None what so ever only slight biggie is that you can't connect to your car Bluetooth if it's connected to the watch. In the Mazda I can connect the audio but not the phone if the watch is connected.

Not a mega issue as when I am in the car the phones don't get touched nor the watch so disconnecting the phone from the watch is no biggie for me.

Sent from my iPhone using Tapatalk


----------



## nick_mcuk (Jan 4, 2008)

danwel said:


> Hmmm I'm in New York next month and had decided on the Apple Watch 2 Nike version but this has really caught my eye now so giving it some serious though


I would because its a proper looking watch and the price is not that far short of the Apple Watch

Sent from my iPhone using Tapatalk


----------



## danwel (Feb 18, 2007)

Been having a look at the Tag Versus the Apple watch and i like the Tag i really do but i think i am going to end up with the Apple watch 2, Nike Version. For the reason being that i am after something that can track my runs first and that can get notifications and be a watch second if that makes sense.
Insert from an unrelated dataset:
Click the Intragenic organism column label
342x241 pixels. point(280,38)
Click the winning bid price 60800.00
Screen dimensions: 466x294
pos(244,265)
Just not sure for what i need it is worth spending the extra on the Tag when the apple watch is a 1/3 of the price....hmmm decisions decisions


----------



## Alex_225 (Feb 7, 2008)

I must admit as far as smart watches go it looks smart.

I guess for me, buying a watch for £1k+ I want it to last a lifetime not until the tech becomes out dated. Just my preference though.

Only thing I would say is if buying one don't hold back in asking if they can knock something off the price. Even on the high street!


----------



## danwel (Feb 18, 2007)

Ok so thread resurrection. The new connected modular 45 is out and whilst i now one the iwatch 2 i am very close to buying this today.

How does it work with your contacts? when you get a message does it show their name etc or do you get only a number until you sync it with a google account?

Someone mentioned earlier about not buying it online, i am looking at a place called Steffans but they are located in northampton i think


----------



## nick_mcuk (Jan 4, 2008)

The new SW on my original one had brought it to life....functionality, proper wifi use love it to bits...ok its not got the built in GPS that the new one has but thats really no biggie as if i want directions (while walking I might add) I would use google maps on my iphone and then just read the prompts on the watch screen.


----------



## Mart987 (Apr 13, 2017)

How are people connecting to the iphone? Mine is having none of it.


----------



## nick_mcuk (Jan 4, 2008)

Mart911 said:


> How are people connecting to the iphone? Mine is having none of it.


I am and not had any issues.

What are you struggling with??

Sent from my iPhone using Tapatalk


----------



## ikon66 (Jul 23, 2008)

I'm so close to buying one of these so following your comments


----------



## danwel (Feb 18, 2007)

Had zero issues connecting mine, its bee spot on using the android wear app.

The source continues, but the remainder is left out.